Stacked on #4 (0.5.1). Fixes the orphan-kb leak that has been silently accumulating on every failed vk create invocation since this command shipped.

Problem: vk create --from <file> always creates a fresh kb in vectoria, uploads the doc, then calls tasks/init. If anything fails between kb creation and task.succeeded, the kb is left orphaned forever. Real-backend smoke during 0.5.0 alone left 6+ orphans; the user's tenant had accrued 424 kbs in total.

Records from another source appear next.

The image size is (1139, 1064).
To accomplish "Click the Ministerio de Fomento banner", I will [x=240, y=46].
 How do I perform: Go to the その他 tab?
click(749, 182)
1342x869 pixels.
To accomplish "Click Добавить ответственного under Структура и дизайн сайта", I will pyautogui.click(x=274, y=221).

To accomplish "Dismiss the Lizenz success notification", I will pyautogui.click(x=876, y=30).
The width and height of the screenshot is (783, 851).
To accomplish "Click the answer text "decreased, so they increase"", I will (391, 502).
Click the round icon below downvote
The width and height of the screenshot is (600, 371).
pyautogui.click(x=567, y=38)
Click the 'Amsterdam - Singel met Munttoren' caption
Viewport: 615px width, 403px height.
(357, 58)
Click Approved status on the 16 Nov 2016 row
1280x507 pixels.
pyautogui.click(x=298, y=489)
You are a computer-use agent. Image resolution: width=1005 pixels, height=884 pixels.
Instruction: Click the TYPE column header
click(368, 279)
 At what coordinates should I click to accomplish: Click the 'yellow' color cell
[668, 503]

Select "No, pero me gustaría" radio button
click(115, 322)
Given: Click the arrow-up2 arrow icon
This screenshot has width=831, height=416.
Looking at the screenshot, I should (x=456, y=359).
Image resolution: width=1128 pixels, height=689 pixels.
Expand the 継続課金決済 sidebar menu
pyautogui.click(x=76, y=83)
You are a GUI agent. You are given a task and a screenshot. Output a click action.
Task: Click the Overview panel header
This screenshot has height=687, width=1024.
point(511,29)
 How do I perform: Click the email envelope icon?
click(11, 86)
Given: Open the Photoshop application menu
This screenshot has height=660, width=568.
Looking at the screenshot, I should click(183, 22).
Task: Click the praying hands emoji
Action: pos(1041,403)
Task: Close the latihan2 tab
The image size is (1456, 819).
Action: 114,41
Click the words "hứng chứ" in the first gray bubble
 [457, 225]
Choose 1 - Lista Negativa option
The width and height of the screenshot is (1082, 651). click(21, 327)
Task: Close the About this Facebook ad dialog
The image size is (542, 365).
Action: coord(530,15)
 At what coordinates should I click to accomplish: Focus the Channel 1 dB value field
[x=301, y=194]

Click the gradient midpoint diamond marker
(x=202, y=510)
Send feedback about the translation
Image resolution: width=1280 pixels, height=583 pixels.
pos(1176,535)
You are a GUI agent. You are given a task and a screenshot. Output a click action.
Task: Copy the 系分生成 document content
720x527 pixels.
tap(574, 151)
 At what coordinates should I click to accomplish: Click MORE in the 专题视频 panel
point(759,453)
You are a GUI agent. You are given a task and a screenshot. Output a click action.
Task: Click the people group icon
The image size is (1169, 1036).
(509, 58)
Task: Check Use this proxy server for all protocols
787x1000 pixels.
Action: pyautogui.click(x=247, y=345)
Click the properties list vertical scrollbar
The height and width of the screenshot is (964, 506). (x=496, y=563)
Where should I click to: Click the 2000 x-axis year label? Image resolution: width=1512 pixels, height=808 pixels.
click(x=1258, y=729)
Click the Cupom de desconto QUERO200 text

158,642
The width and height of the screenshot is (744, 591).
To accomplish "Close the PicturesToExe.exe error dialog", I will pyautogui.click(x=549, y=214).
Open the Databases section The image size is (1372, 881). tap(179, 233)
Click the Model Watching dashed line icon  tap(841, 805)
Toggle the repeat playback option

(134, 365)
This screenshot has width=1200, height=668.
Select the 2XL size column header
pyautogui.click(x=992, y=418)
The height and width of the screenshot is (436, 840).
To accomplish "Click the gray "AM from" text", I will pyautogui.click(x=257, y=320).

Fix: Three failure boundaries now clean up:

  1. Inside uploadFile / uploadURL — kb cleanup deferred if doc upload or status poll fails before the helper returns. Previously the helper returned ("", "", err) and the outer caller never knew a kb was orphaned.
  2. RunE-level defer — fires for script_invalid, generic InitTask errors, the --mode script no-doc reject. Cleared once InitTask returns OK (backend task now owns kb lifecycle).
  3. Inline before os.Exit(5) — the insufficient_credits path needs explicit cleanup because os.Exit skips defers. Comment documents this asymmetry.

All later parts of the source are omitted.